Designer-maker spotlight: TheUrbanative
Interview: Lin Murray
Three words to describe TheUrbanative?
Functionality. Craft. Story.
Tell us more about that, about story?
I believe representation, and the stories that mould us, are important – there is value in seeing yourself represented, it elevates you. Also, one of TheUrbanative’s core values is authentic design. When I approach any of my work, it’s from a personal standpoint on a specific subject – Ndebele graphics, for example – and not because everyone else is doing it. Everyone I have collaborated with also comes with their own unique way of looking at the world, and when we add all these view points together, it creates work that is truly unique and special.
From engineer to designer – how did that come about?
I grew up wanting to be a creator and problem solver and I guess I got to do that as a process engineer in the platinum mining industry, but I was yearning to be more creative. After 10 years, I finally had the means to go to design school, which is where I fell in love with the technical aspect of product and furniture design. After graduating, I worked as an interior designer and got the chance to have a small sponsored stand at Decorex in 2016 – then I had to design some pieces on the fly, and The Urbanative was born!
Can you describe your design process?
Again, for me it begins with, what story am I telling? And because I’m a contemporary designer, what new innovative technologies, materials and ways of thinking can I employ in order to have the work relevant to the modern client/user/viewer ie the urban native? I love the visual tension created by contrasting elements, materials and ideas, and the result thereof. I’m also inspired by patterns in everything and I love translating those patterns into functional 3D products. Most of my collections have begun with just a collection of sketches like line work, pattern play, differing shapes inspired by whatever it is I’m exploring and researching. I also believe you have to be plugged into the world around you, the conversations happening both on a local and global scale. Our Crown collection, for example, was inspired by African hair…
Why African hair?
There’s been a lot of conversation in pop culture globally about the politics of African hair, but also its magic and mystery, and even cultural significance in ancient civilisations, and I wanted to add to it. We often hear in mainstream media how stubborn and unruly African hair is – even I, as an African woman, struggled to fully love my hair until my late 20s. I wanted to offer an alternative view, to celebrate its beauty. So in a way, the collection is a kind of love letter to my own hair, but what’s been so amazing for me is how people from different backgrounds have really connected with it.
Where else do you turn for inspiration?
Everywhere, be it art, travel, everyday life and how people live – history, heritage, culture, societies – but also technology, engineering, nature…
What are your favourite materials to work with?
At the moment, I’m obsessed with cord, woven rope and woven details, as well as terrazzo and terrazzo-esque stone. But more than anything I’m excited by unexplored technologies that elevate materials, such as Dutch company Plasticiet’s man-made ‘marble’ from discarded plastics.

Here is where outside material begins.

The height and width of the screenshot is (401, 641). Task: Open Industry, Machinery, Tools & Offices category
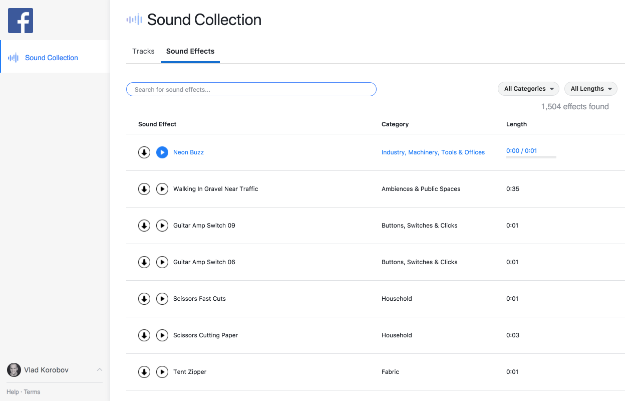click(x=433, y=152)
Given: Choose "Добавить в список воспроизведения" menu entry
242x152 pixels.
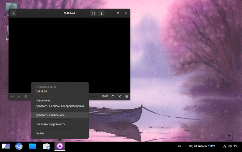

What does being named Designer of the Year alongside Thabisa Mojo at this year’s 100% Design mean to you?
The announcement was such an unbelievable and unexpected moment! I think because I came from an engineering background with no experience of the creative industry but a desire to learn and create from the heart, I’ve sometimes seen myself as an outsider. But the more we create and put work out that has meaning, and the more people connect with it, the easier it gets for me to believe that I am actually doing exactly what I ought to be doing with my life.
What are the challenges of being a designer in SA?
Establishing any new business is challenging; being an entrepreneur is a hard journey. I think more than anything, especially in a world that celebrates and sees the beauty in something for five minutes, you cannot do it for the accolades – you have to have a driving purpose that is not fuelled by the outside, but something deeper. But it’s not just about creating pretty things… the minute you have staff and people depending on your dream to succeed, it becomes more about the business of design, and how to sustain it. I wish more colleges prepared their students to run businesses on a more practical level.
What’s your best piece that you’ve made?
[Laughs] I have a few, but I guess if I had to nail it down it would be the Oromo chair and the Nenzima server. I’m a huge fan of form when I design because I believe if the form is resolved then the piece can live forever. The fun begins when you start playing with various materials and you get a glimpse of the different ‘faces’ of the piece. The Oromo chair can be made to exude an array of look and feels, fitting into muted interiors or vibrant ones, and the same can be said of the Nenzima server. Additionally, when we’ve applied certain minute changes in terms of proportion and scale to both the pieces, they’ve managed to give birth to two or three more iterations of themselves – and that’s cool!
And if there was one SA design piece you wish you could have made…?
The Shongololo couch by Haldane Martin – because of its resolved form, the versatility of the design, and it’s fun! I first came across it whilst studying interior design and I think at some point most of my school design projects had a Shongololo couch in them…
What excites you most about SA design right now?
All the new fresh talent that’s bubbling on the surface – I am inspired so much by it and how all these amazing voices will shape and add to the SA design landscape. I love the stories and energy behind locally designed products; the vibrancy and authenticity and the fact that there’s a ‘community’ culture wherein designers come together and feed off each other’s energy. The result is original products that have a unique global appeal.